Dr. Martin Fischer’s research focuses on exploring novel nonlinear optical contrast mechanisms for molecular imaging. Nonlinear optical microscopes can provide non-invasive, high-resolution, 3-dimensional images even in highly scattering environments such as biological tissue. Established contrast mechanisms, such as two-photon fluorescence or harmonic generation, can image a range of targets (such as autofluorescent markers or some connective tissue structure), but many of the most molecularly specific nonlinear interactions are harder to measure with power levels one might be willing to put on tissue. In order to use these previously inaccessible interactions as structural and molecular image contrasts we are developing ultrafast laser pulse shaping and pulse shape detection methods that dramatically enhance measurement sensitivity. Applications of these microscopy methods range from imaging biological tissue (mapping structure, endogenous tissue markers, or exogenous contrast agents) to characterization of nanomaterials (such as graphene and gold nanoparticles). The molecular contrast mechanisms we originally developed for biomedical imaging also provide pigment-specific signatures for paints used in historic artwork. Recently we have demonstrated that we can noninvasively image paint layers in historic paintings and we are currently developing microscopy techniques for use in art conservation and conservation science. Fischer is an associate research professor in the Department of Chemistry.

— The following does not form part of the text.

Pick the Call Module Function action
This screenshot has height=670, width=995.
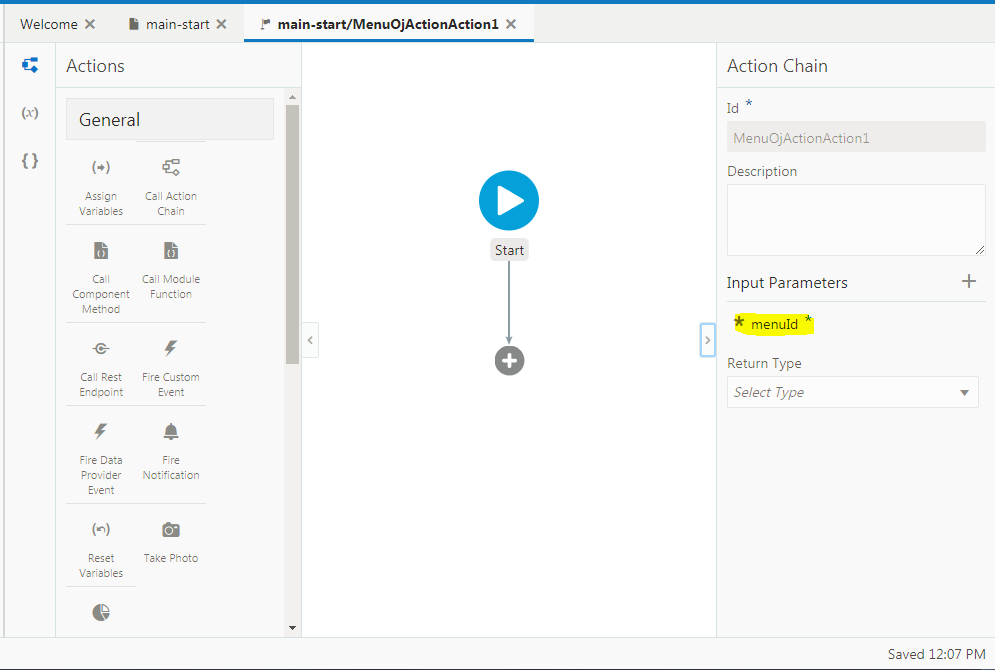(x=170, y=265)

Associate Research Professor Martin Fischer is the scientific and technical lead for the ALIS facility.
Dr. Xiaolei Wang’s research focuses on developing and applying practical advanced optical microscopy for deep understanding of cell function by advanced optical microscopy with high resolution, large image depth, and fast imaging speed. Optical microscopy is one of the most common and powerful tool to study biological systems. It offers rapid, facile, and non-invasive imaging, which allows for in vivo measurements of living cells and organisms in order to understand cell functions and life with human disease diagnosis and treatment evaluation as potential applications. There are many kinds of optical microscopy methods with different functions. However, how to choose the right optical microscopy for specific biological systems is a crucial and challenging question. To bridge the gap between optical microscopy technique and science study, I am interested in developing and applying practical and elegant advanced optical microscopy tools for different applications.
Dr. Wang is responsible for instrument operation, maintenance, and scheduling. She also designs and builds new and adapts existing instrumentation. She provides training and advice on instrument operation and data analysis.
Graduate student Jun Jiang holds a B.S. in optoelectronics from Tianjin University in China, and a M.S. in Biohpotonics from Hong Kong University of Science & Technology.
Neurobiology graduate student Jun Jiang is an integral part of building the facility experimental instrumentation.